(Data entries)
Segment Open
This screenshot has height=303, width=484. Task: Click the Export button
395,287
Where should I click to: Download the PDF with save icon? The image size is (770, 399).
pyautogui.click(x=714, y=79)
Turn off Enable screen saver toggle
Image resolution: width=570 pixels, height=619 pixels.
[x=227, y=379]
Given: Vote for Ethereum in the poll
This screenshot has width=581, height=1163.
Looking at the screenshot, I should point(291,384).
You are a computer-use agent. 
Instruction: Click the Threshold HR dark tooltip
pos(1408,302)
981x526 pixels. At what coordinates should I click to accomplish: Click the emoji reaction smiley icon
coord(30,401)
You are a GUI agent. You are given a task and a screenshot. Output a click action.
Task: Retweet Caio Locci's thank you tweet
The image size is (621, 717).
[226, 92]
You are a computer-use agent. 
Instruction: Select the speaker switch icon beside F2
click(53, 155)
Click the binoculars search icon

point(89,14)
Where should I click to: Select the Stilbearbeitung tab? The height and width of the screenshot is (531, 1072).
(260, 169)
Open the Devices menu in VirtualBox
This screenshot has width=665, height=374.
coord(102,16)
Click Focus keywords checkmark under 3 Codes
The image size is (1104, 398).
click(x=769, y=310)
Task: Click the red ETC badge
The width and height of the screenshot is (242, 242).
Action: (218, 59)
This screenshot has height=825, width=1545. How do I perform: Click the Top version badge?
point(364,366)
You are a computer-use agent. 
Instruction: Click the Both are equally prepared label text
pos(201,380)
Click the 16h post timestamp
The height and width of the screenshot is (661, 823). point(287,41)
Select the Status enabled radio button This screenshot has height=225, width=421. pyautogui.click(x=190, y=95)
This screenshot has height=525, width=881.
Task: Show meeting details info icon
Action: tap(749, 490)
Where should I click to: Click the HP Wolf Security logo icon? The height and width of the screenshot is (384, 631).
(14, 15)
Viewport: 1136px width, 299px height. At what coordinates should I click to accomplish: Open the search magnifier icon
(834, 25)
Segment Closed
(PROBLEM REQUIREMENTS) Return the data in its entirety, exactly as given.

(TASK ANSWER)
This screenshot has height=303, width=484. Task: Click the Export button
395,287
Where should I click to: Download the PDF with save icon? The image size is (770, 399).
pyautogui.click(x=714, y=79)
Turn off Enable screen saver toggle
Image resolution: width=570 pixels, height=619 pixels.
[x=227, y=379]
Given: Vote for Ethereum in the poll
This screenshot has width=581, height=1163.
Looking at the screenshot, I should point(291,384).
You are a computer-use agent. 
Instruction: Click the Threshold HR dark tooltip
pos(1408,302)
981x526 pixels. At what coordinates should I click to accomplish: Click the emoji reaction smiley icon
coord(30,401)
You are a GUI agent. You are given a task and a screenshot. Output a click action.
Task: Retweet Caio Locci's thank you tweet
The image size is (621, 717).
[226, 92]
You are a computer-use agent. 
Instruction: Select the speaker switch icon beside F2
click(53, 155)
Click the binoculars search icon

point(89,14)
Where should I click to: Select the Stilbearbeitung tab? The height and width of the screenshot is (531, 1072).
(260, 169)
Open the Devices menu in VirtualBox
This screenshot has width=665, height=374.
coord(102,16)
Click Focus keywords checkmark under 3 Codes
The image size is (1104, 398).
click(x=769, y=310)
Task: Click the red ETC badge
The width and height of the screenshot is (242, 242).
Action: (218, 59)
This screenshot has height=825, width=1545. How do I perform: Click the Top version badge?
point(364,366)
You are a computer-use agent. 
Instruction: Click the Both are equally prepared label text
pos(201,380)
Click the 16h post timestamp
The height and width of the screenshot is (661, 823). point(287,41)
Select the Status enabled radio button This screenshot has height=225, width=421. pyautogui.click(x=190, y=95)
This screenshot has height=525, width=881.
Task: Show meeting details info icon
Action: tap(749, 490)
Where should I click to: Click the HP Wolf Security logo icon? The height and width of the screenshot is (384, 631).
(14, 15)
Viewport: 1136px width, 299px height. At what coordinates should I click to accomplish: Open the search magnifier icon
(834, 25)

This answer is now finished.